Background: Neoadjuvant chemotherapy has shown some success in the treatment of gastric carcinoma, but objective parameters for measuring its effects are lacking. The authors performed the current study to determine which histomorphologic features are correlated with patient prognosis after chemotherapy.
Methods: Thirty-six patients with gastric carcinoma were treated with a combination of etoposide, doxorubicin, and cisplatin. The entire tumor beds of the specimens were evaluated histologically and compared with specimens treated with surgery alone. Thirty-four patients were available for survival analysis (follow-up period, 60-130 months).

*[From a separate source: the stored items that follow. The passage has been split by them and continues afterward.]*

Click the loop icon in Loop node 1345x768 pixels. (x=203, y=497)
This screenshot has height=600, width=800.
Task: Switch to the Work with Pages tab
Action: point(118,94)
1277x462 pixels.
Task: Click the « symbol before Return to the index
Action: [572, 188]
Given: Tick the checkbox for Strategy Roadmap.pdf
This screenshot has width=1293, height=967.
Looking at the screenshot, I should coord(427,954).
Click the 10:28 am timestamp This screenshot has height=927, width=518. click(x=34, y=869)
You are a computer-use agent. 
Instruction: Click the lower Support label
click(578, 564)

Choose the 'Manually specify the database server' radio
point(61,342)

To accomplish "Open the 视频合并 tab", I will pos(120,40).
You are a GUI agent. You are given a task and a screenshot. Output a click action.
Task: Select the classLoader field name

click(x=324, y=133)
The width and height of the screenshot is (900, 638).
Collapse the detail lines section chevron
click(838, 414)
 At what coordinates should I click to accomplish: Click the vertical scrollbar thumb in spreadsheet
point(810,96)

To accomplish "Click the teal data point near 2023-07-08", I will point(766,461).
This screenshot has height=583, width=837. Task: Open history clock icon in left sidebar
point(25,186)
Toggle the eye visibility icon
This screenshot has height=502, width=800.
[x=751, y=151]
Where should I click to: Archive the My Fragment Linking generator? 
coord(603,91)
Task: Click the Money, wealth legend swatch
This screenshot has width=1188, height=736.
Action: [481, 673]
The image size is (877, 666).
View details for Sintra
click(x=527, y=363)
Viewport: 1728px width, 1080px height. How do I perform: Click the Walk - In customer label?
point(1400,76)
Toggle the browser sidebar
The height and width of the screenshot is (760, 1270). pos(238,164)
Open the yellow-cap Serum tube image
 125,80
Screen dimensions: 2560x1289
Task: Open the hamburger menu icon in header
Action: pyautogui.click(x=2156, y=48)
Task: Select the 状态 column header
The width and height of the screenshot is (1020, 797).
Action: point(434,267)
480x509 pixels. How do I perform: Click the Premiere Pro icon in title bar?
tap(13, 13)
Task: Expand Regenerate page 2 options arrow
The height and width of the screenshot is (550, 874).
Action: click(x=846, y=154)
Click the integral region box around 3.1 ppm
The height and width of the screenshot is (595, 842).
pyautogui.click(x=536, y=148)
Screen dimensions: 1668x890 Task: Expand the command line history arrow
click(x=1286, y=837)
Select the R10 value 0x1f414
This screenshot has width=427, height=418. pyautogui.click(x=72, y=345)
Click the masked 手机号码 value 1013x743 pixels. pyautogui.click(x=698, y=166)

Results: None of the 36 patients had complete tumor regression, 4 patients had marked regression (less than 10% viable tumor), 9 patients had regression to 10-50% remaining viable tumor, and 23 patients had more than 50% viable tumor remaining. Currently, 9 patients are still alive (5-year survival rate, 27%). Tumor regression was found to be correlated significantly with survival (P = 0.01), but tumor size (P = 0.002) and lymphatic vessel invasion (P = 0.003) were better predictors of prognosis.
Conclusions: Histologic tumor regression grade is an objective measure of the effects of neoadjuvant chemotherapy in patients with gastric carcinoma, but its accuracy may be improved by adding additional staging variables such as tumor size and lymphatic vessel involvement. Cancer 2003;98:1521-30.